**Exercise description:** Rewrite the lines starting at the one containing "You are a computer-use agent." and ending at the last line of the records, keeping the requests, but multiply each coordinate in the answers by 0.35 and round it to a whole number, with halves rounded up. Leave the pictures out.

**Records for pointing at text and elements:**
——

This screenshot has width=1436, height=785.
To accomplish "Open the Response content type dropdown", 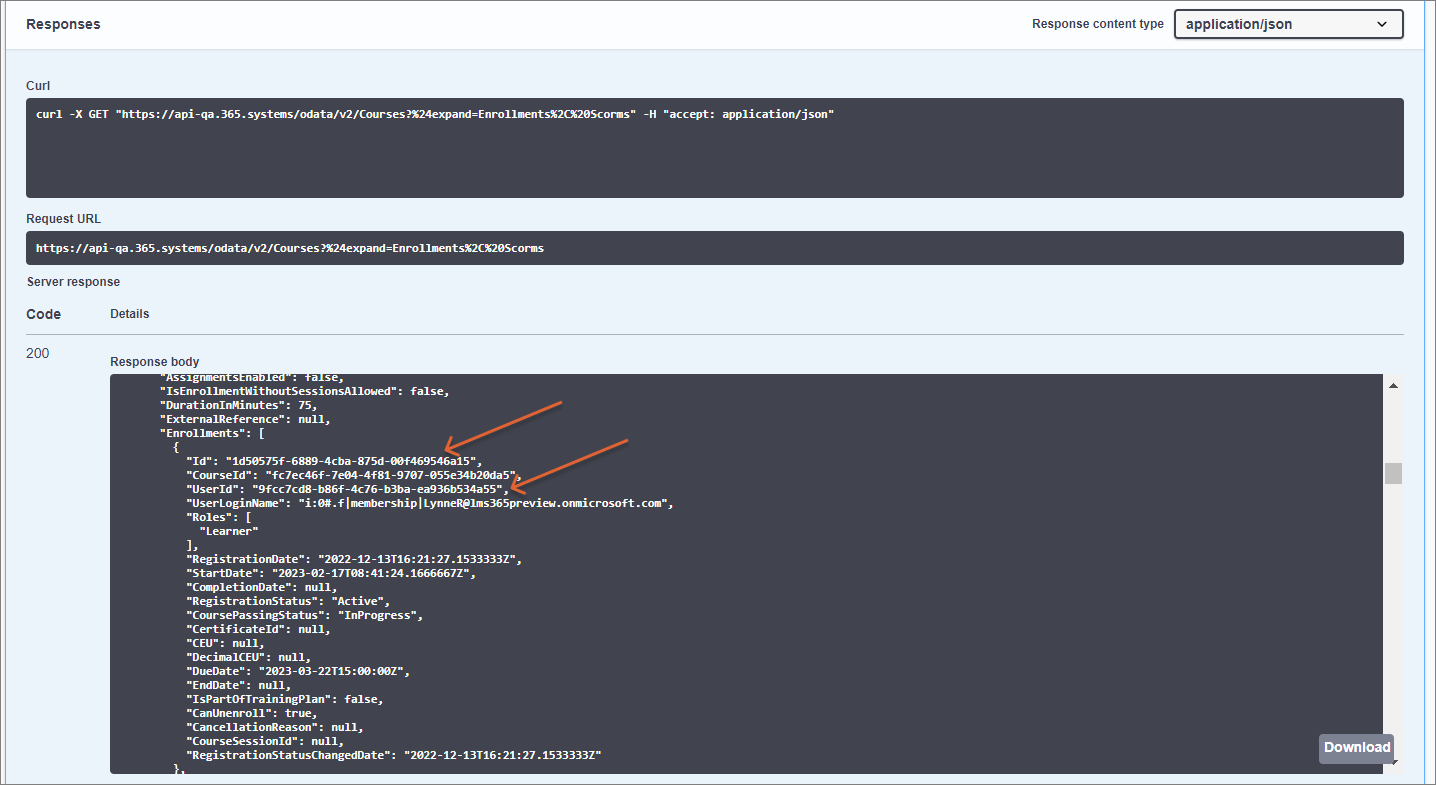I will pos(1287,24).
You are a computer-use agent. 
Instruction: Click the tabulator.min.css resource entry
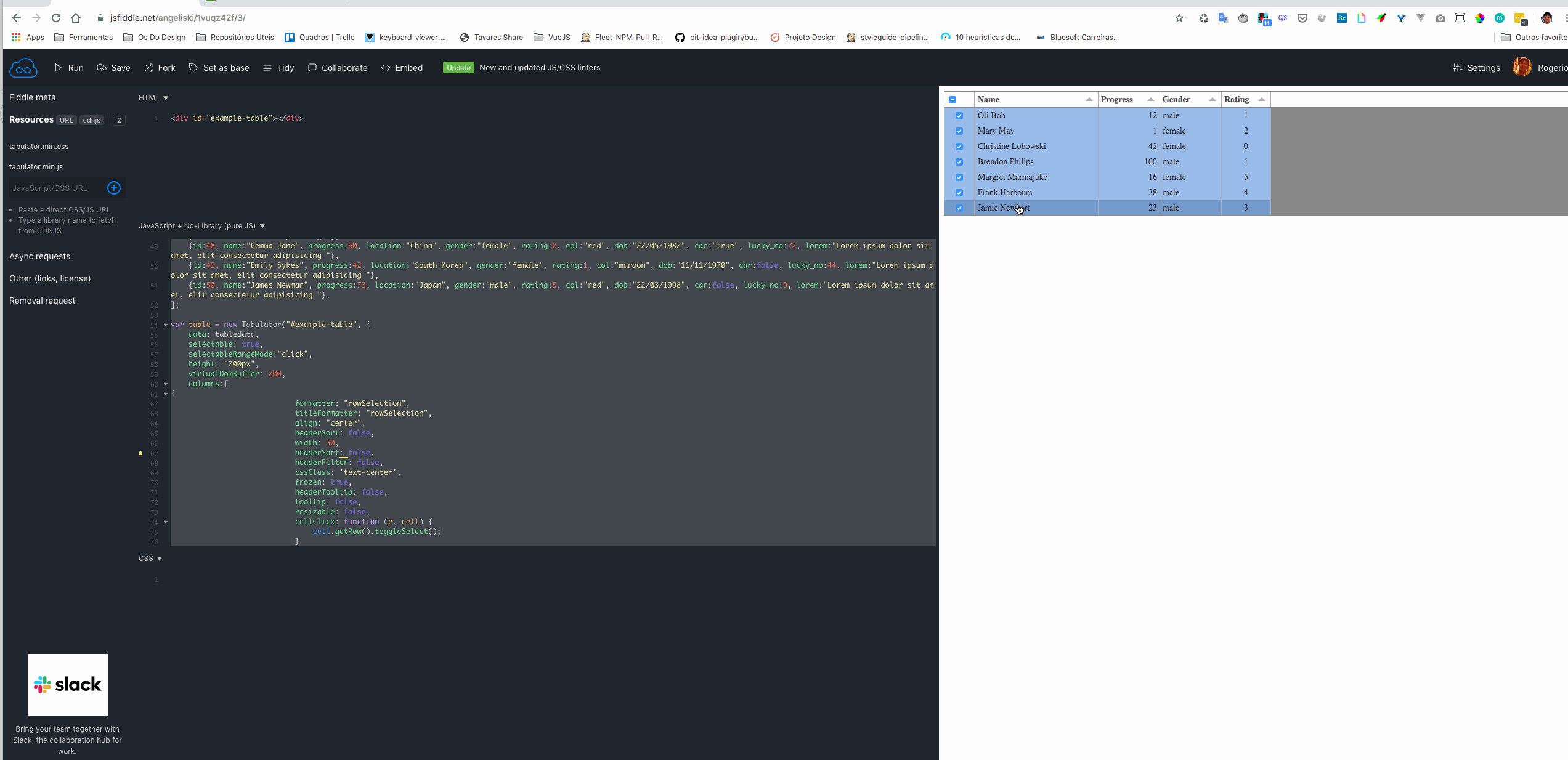(x=39, y=146)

——

**Result:**
You are a computer-use agent. 
Instruction: Click the tabulator.min.css resource entry
(x=14, y=51)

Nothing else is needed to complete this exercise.